» WHAT IS REQUIRED: List every line of the records below that contains the string "item", copying each such line in full.

(Dataset entries)

■ ■ ■

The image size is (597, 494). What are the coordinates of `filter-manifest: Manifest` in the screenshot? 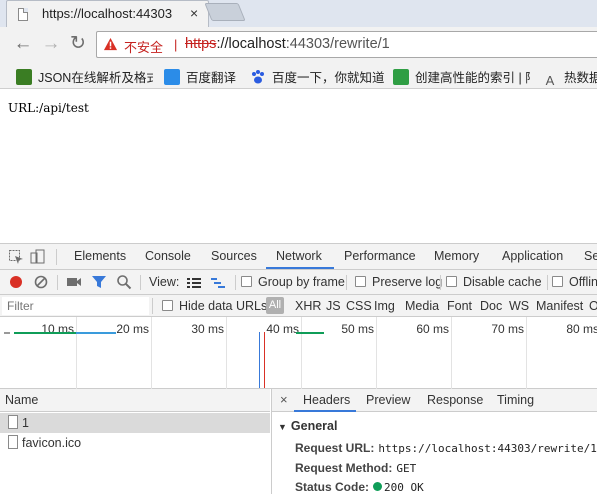 It's located at (560, 306).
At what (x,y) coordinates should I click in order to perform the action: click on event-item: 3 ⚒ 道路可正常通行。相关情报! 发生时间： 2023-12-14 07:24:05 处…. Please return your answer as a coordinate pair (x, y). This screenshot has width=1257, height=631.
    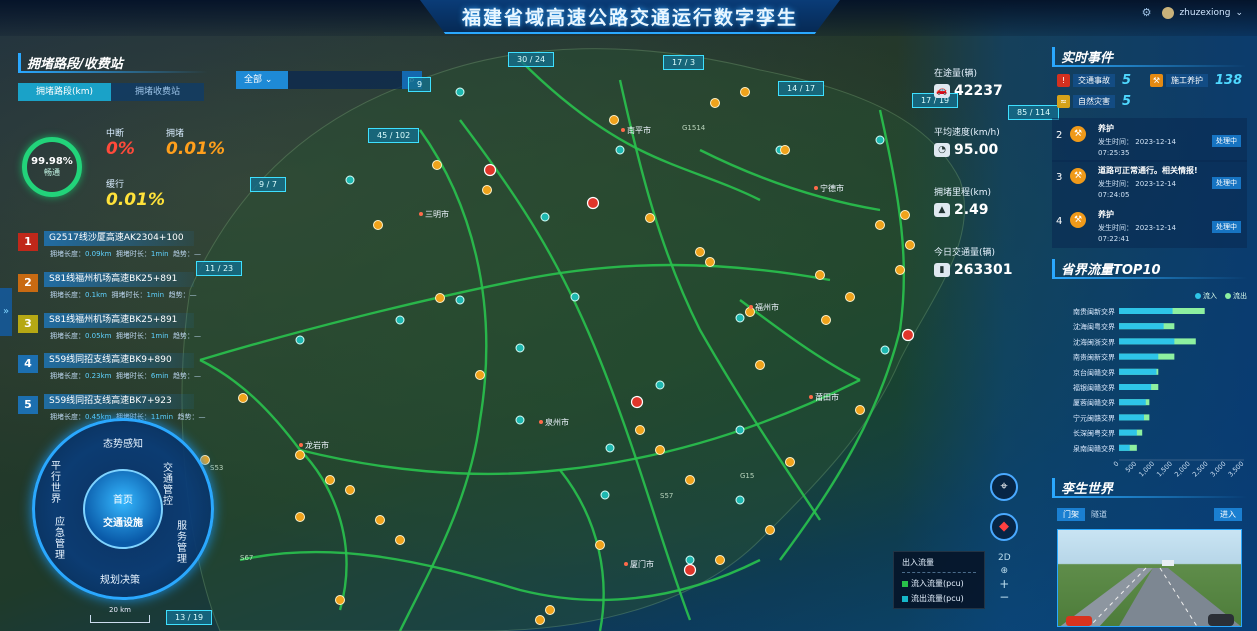
    Looking at the image, I should click on (1150, 182).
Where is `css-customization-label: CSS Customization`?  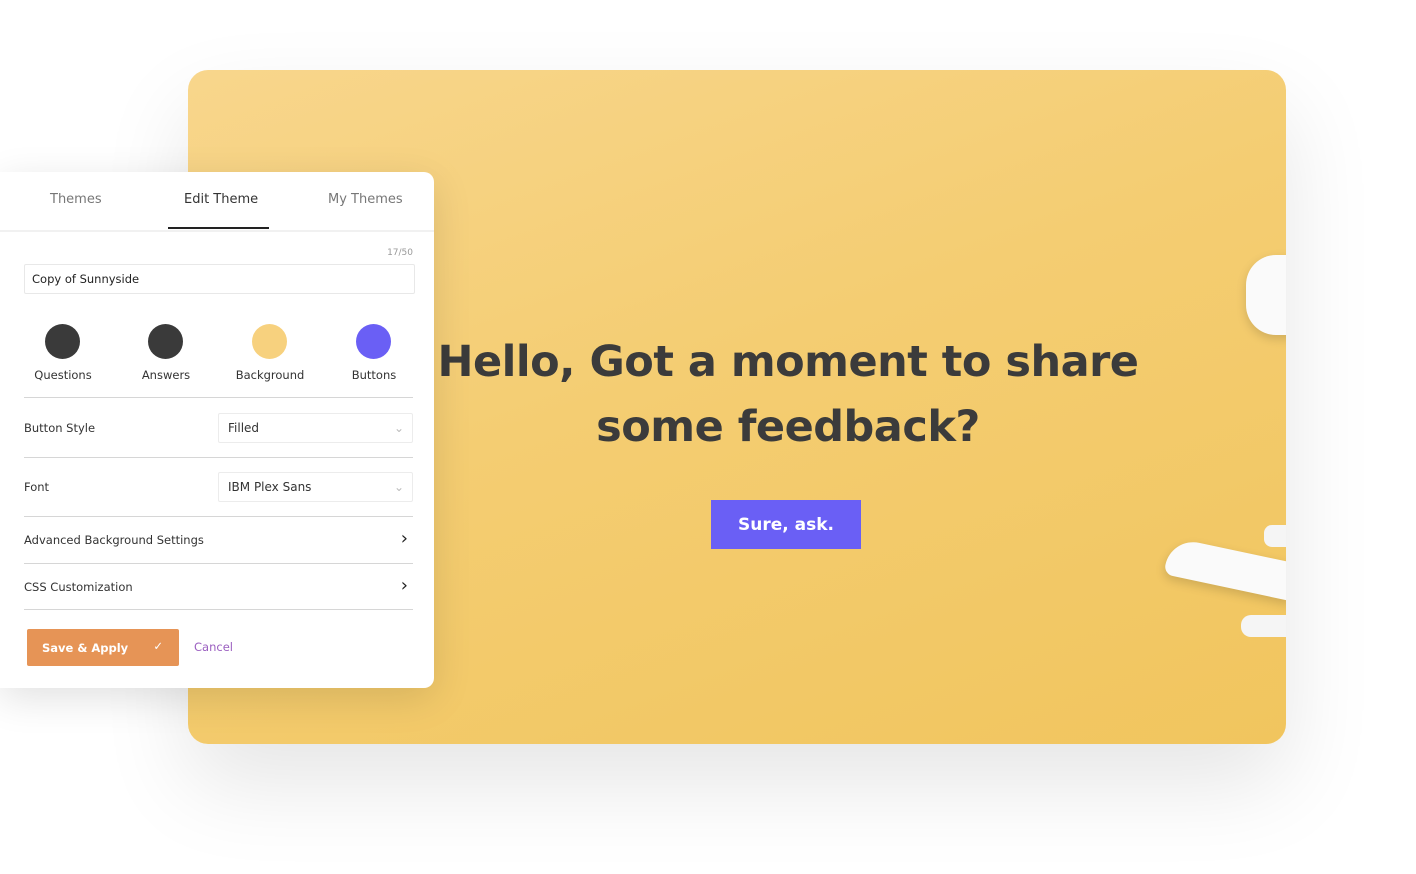
css-customization-label: CSS Customization is located at coordinates (78, 587).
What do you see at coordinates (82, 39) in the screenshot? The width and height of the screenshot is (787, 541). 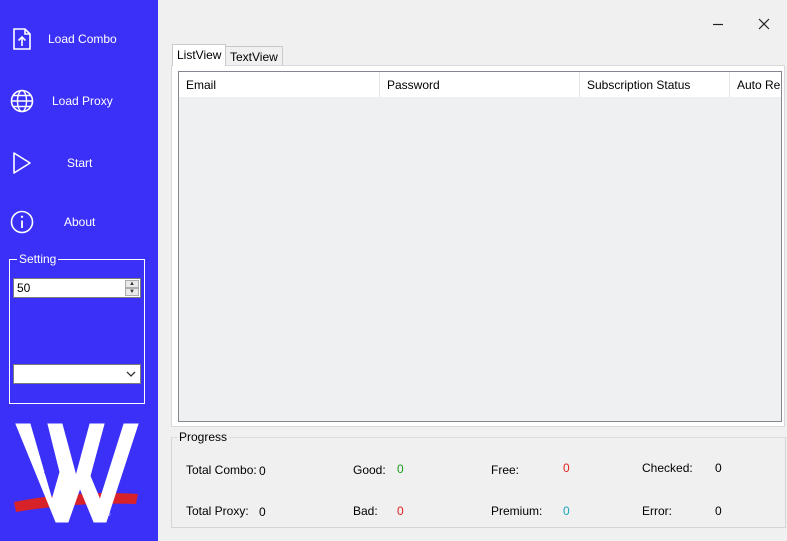 I see `load-combo-label: Load Combo` at bounding box center [82, 39].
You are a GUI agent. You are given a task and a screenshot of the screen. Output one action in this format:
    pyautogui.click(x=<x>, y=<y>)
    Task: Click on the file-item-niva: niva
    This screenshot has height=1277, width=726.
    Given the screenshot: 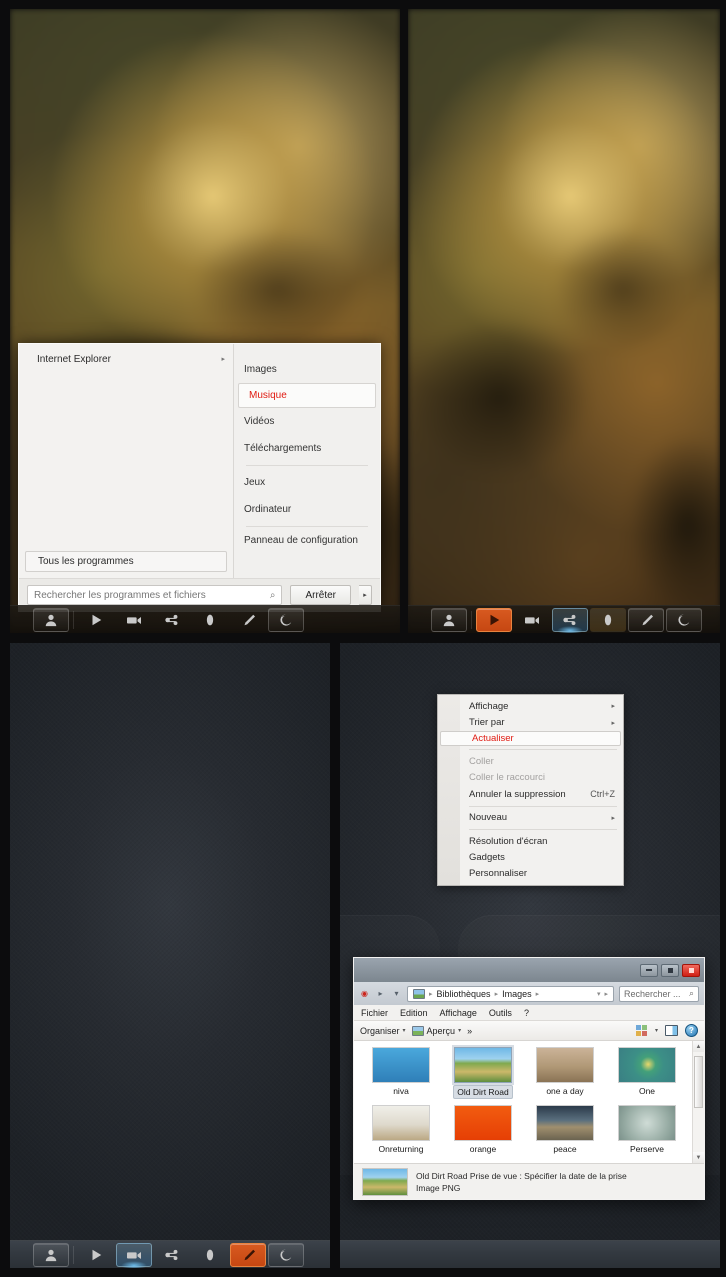 What is the action you would take?
    pyautogui.click(x=401, y=1076)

■ ■ ■

» EXERCISE OUTPUT:
At what (x,y) coordinates should I click in order to perform the action: click on event-item: 3 ⚒ 道路可正常通行。相关情报! 发生时间： 2023-12-14 07:24:05 处…. Please return your answer as a coordinate pair (x, y). This screenshot has width=1257, height=631.
    Task: Click on the file-item-niva: niva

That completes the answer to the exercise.